No, the mRNA and the protein sub unit vaccine Nuvaxovid® COVID-19 vaccines are not associated with thrombosis and thrombocytopaenia syndrome.

Back to top   

What are the risks of having several COVID-19 vaccines?

There is no evidence that receiving annual COVID-19 vaccines is associated with any long term side effects and risks to health.

Back to top   

What if the vaccine leaks during administration?

If some of the vaccine leaks out of the syringe during administration this is not a valid dose. A further dose of the vaccine should be administered at a separate site at the same visit.

Back to top   

What if a vaccine is given after the expiry date or after the use before or discard time?

If a vaccine is given after the expiry date or after the use before or discard date and time it is considered an invalid dose, and the dose should be repeated that day or as soon as possible.

This should be explained to the person and a correctly diluted dose of the vaccine should be given as soon as possible. This should be reported to HPRA and an incident report form completed.

Back to top   

What if the whole multi-dose vial of vaccine is administered instead of the recommended dose?

Trial data showed that higher doses of vaccine were not harmful but the person is more likely to have a local reaction with very painful arms at injection site being reported. 

Trial data showed that higher doses of the COVID-19 vaccines were not harmful but the person is more likely to have more local and systemic reactions (malaise, fatigue, myalgia, headache, arthralgia and fever) when a higher second dose was given.
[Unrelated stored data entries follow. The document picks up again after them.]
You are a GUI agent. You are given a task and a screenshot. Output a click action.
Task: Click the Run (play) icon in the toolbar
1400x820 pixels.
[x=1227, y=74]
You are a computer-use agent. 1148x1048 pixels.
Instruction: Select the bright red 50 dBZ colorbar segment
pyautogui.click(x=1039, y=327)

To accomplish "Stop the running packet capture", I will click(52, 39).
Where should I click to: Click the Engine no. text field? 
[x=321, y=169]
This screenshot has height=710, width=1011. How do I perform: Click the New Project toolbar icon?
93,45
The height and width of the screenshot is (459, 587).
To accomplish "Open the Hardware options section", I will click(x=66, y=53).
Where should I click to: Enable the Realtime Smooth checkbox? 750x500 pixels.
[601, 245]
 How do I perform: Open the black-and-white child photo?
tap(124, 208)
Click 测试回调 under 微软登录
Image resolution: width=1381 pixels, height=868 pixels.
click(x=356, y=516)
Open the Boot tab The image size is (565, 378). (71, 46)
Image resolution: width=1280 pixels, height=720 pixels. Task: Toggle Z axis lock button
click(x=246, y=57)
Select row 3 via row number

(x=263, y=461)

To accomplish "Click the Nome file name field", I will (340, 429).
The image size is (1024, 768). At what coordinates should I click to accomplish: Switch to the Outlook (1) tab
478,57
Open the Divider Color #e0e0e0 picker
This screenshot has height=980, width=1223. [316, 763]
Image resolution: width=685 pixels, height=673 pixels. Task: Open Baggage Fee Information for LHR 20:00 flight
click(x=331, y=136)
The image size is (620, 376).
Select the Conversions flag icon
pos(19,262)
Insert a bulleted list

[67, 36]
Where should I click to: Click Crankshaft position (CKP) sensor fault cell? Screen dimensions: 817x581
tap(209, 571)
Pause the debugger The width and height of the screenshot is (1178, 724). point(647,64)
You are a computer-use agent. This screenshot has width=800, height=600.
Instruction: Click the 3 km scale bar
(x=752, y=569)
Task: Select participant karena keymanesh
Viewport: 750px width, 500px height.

The person should be reassured that this is not harmful but that they are more likely to experience the adverse events as above.

They should be given their next dose of vaccine according to the recommended schedule. This should be reported to HPRA and an incident report form completed.

Back to top   

Does a woman who wishes to conceive need to leave any interval after getting COVID‐19 vaccines before getting pregnant?

It is not necessary to leave any interval after having the COVID-19 vaccine and becoming pregnant.

Back to top   

Can COVID‐19 vaccines affect fertility?

There is no biologically plausible reason why the vaccines would affect fertility. The vaccines cannot interact with a person’s DNA. The EMA licensed documentation states that animal studies do not indicate direct or indirect harmful effects on fertility.

Back to top   

Where can COVID‐19 vaccine be given in the event that a person cannot receive the vaccine in the deltoid muscle?

In the event that a person cannot receive the vaccine in the deltoid muscle, the vaccine can be given into the vastus lateralis muscle of the antero-lateral aspect of the thigh.

Back to top   

Can other vaccines be co-administered with COVID-19 vaccines for those aged 12 years and older?

Yes, other vaccines may be co-administered with or at any interval before or after COVID-19 vaccine. If other vaccines are being given at the same time as COVID-19 vaccines it is preferable to give them in different limbs. If administration in different limbs is not feasible or desired, administration in the same limb, separated by at least 2.5cm, is appropriate.

The exception to this is mpox vaccine. There should be an interval of at least four weeks between mpox vaccine and a subsequent COVID-19 vaccine because of the unknown risk of myocarditis. No interval is required between a COVID-19 vaccine and a subsequent mpox vaccine (see Chapter 13a of the Immunisation Guidelines).